Encode Tables

transtab is able to take pd.DataFrame as inputs and outputs the encoded sample-level embeddings. The full code is available at Notebook Example.

import transtab

# load a dataset and start vanilla supervised training
allset, trainset, valset, testset, cat_cols, num_cols, bin_cols \
    = transtab.load_data('credit-g')

# build transtab classifier model
model, collate_fn = transtab.build_contrastive_learner(cat_cols, num_cols, bin_cols)

# start training
training_arguments = {
    'num_epoch':50,
    'batch_size':64,
    'lr':1e-4,
    'eval_metric':'val_loss',
    'eval_less_is_better':True,
    'output_dir':'./checkpoint'
    }
transtab.train(model, trainset, valset, collate_fn=collate_fn, **training_arguments)

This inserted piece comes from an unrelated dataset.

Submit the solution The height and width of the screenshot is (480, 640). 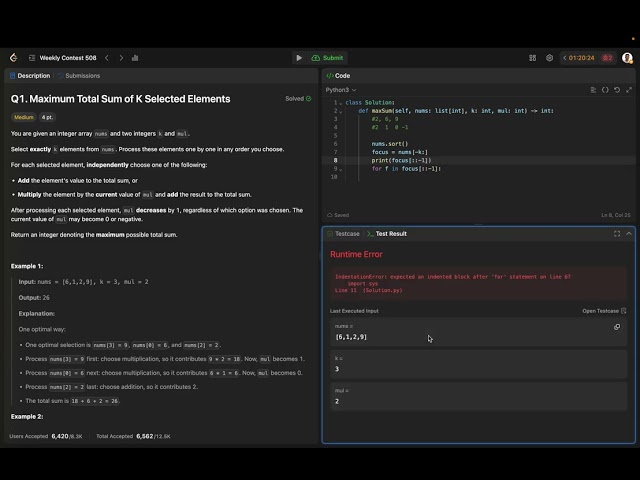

Now we have obtained the pretrained model saved in ‘./checkpoint’, we can load the model from this path and use it to encode tables.

# load the pretrained model
enc = transtab.build_encoder(
    binary_columns=bin_cols,
    checkpoint = './checkpoint'
)

Then we can take the whole pretrained model and output the cls token embedding at the last layer’s outputs

# encode tables to sample-level embeddings
df = trainset[0]
output = enc(df)